Morality is for individuals, not for governments. I believe that this is a fundamental conception that so-called neo-conservatives have lost. Mr. Dapfner claims that Bush acted on “moral conviction”, which, according to true conservative politics, would be an abrogation of his duty as chief of state. Personally, I do not believe that Mr. Bush was acting on his personal moral conviction, rather, the Baghdad debacle represents classic “mission creep”, whereby the lack of WMD has morphed the official rationale of the war into a war for “freedom” utilizing vacuous rhetoric that has no relation to reality or our national interest.

This author has no concept of the purpose of representative government as conceived by true conservatives like Edmund Burke, John Locke, John Adams, George Washington and Thomas Jefferson. The national self-interest is of paramount importance, not the “moral conviction” of the president. I’ll repeat this so you do not miss it: the national self-interest is of paramount importance, not the “moral conviction” of the president.* (Mr. Dapfner confuses national self-interest with “cowardice” and “materialism” on the part of the Europeans.) Bush had the rationale correct in February 2003, but changed the rationale after WMD’s were lacking. If the US were truly planning to run around the globe righting all the wrongs of the world, why would we have started with Iraq and not, say, Cuba?

Mr. Bush may have gotten away with his departure from conservatism if not for his other major miscalculations throughout this war and their continuing ramifications: The lack of security after the fall of Baghdad has snowballed into discontent and near chaos.
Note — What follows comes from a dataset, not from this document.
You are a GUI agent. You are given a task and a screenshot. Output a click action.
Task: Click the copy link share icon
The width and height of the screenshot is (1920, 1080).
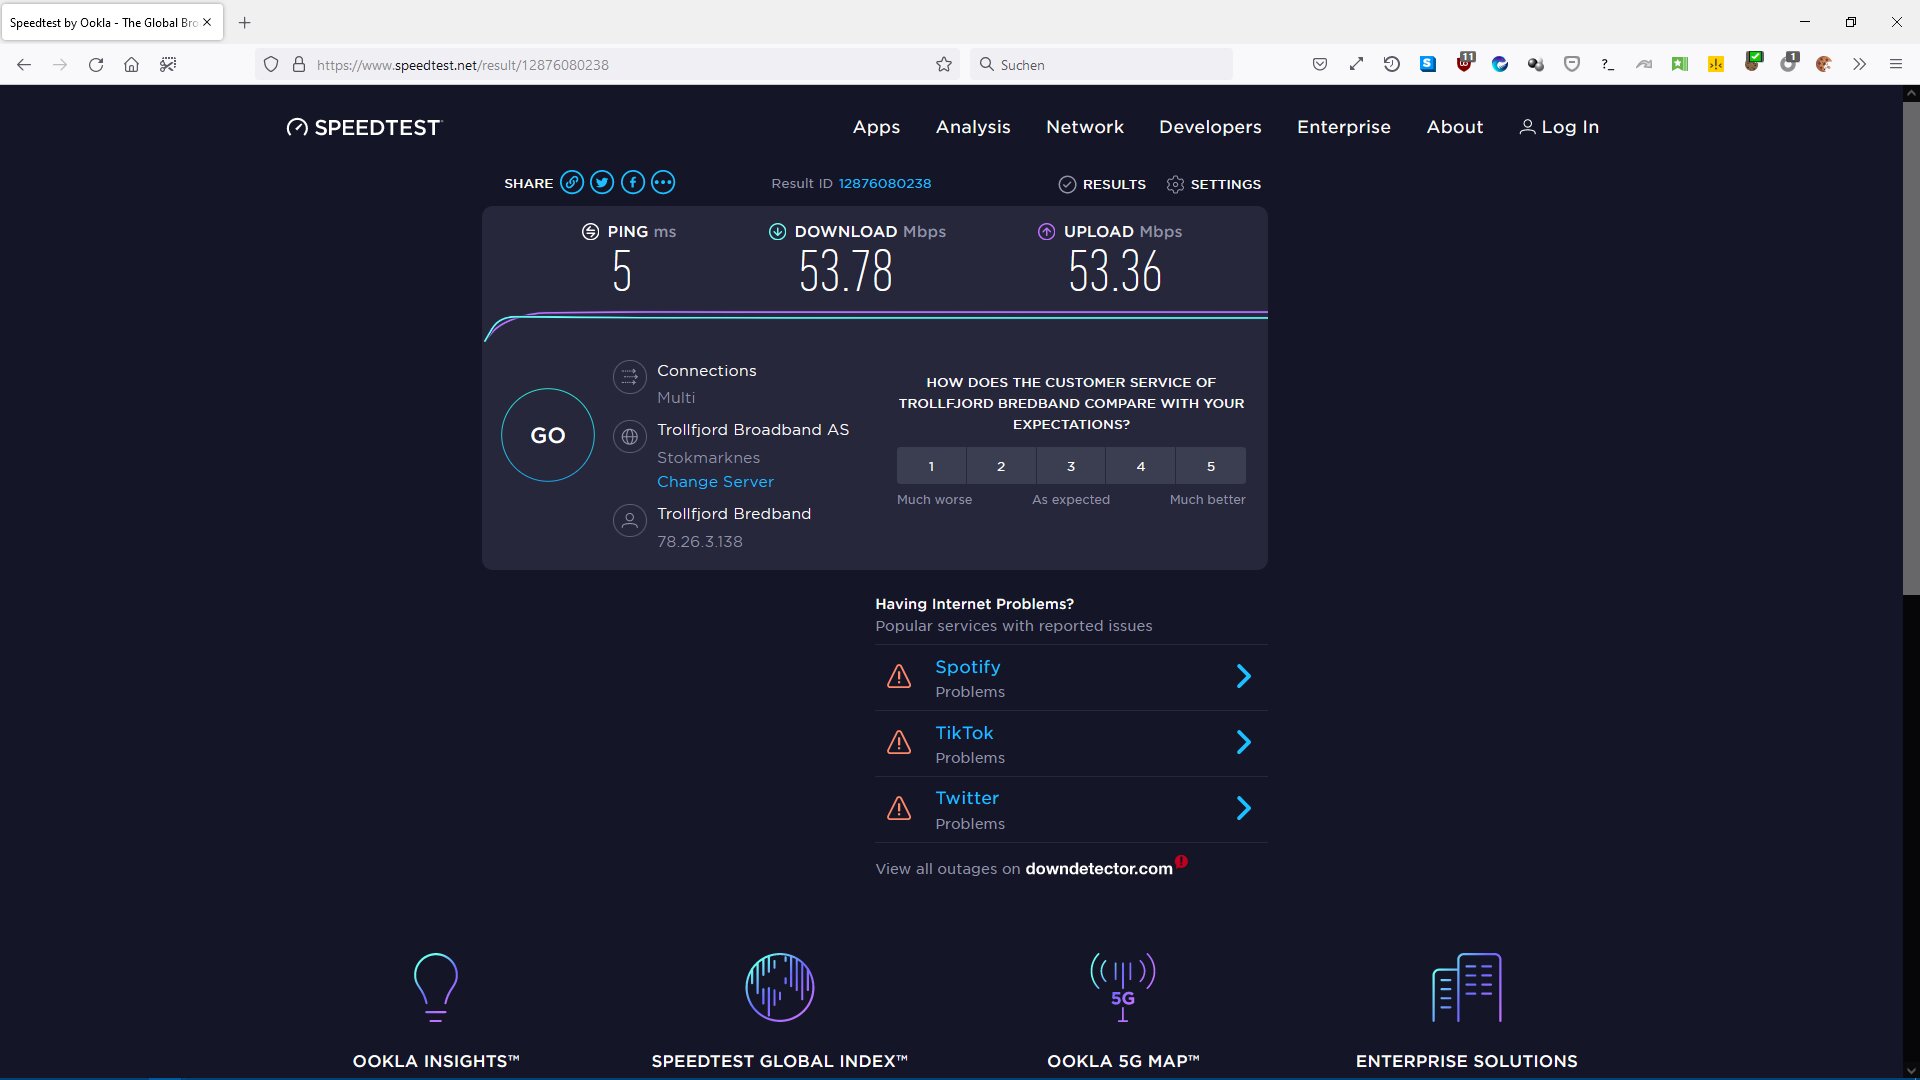tap(572, 183)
The inability to capture bin Laden has elevated him to immortal god-like status thus aiding with al Qaeda recruitment. The small US-led coalition has stimulated anti-imperialistic sentiment throughout the Muslim world, thus increasing the insurgency’s power. Increasing instability has moved Iraq closer to a civil war, which has several material effects: 1) increased oil prices which is worse than a tax on the US economy, 2) “nation-building” by the US military which limits our response to real threats such as Iran and North Korea, 3) rising US budget deficits which eventually will affect the US economy (the Iraq War has already cost half of the entire Vietnam War expenditures in 2005 dollars.)

Political theory as presented in Plato’s Republic, Hobbes’ Leviathan or the writings of Edmund Burke would provide a complete foundation in governmental principles. Bush is not conservative by any means. I know I keep saying this, CS, but you must not be listening. At the risk of being condescending, I would recommend reading (rather than Mr. Dapfner's delusional tirades)Russell Kirk’s The Conservative Mind: from Burke to Elliot, which seems like it would provide an essential start to understanding your chosen political philosophy. I have not read this book (I intend to) but have read many of the classic writers in the Table of Contents way back when I fell in love with conservatism. These thinkers’ ideas are not too nuanced as to be lost on anyone: conservative government has very clear principles, and Bush is not following them. Period. I’ll order it and you can borrow it when I’m finished; but in the meantime please stop injecting this misguided blather about “morality” into our discussion of conservative politics.

One more time: The national self-interest is of paramount importance, not the “moral conviction” of the president.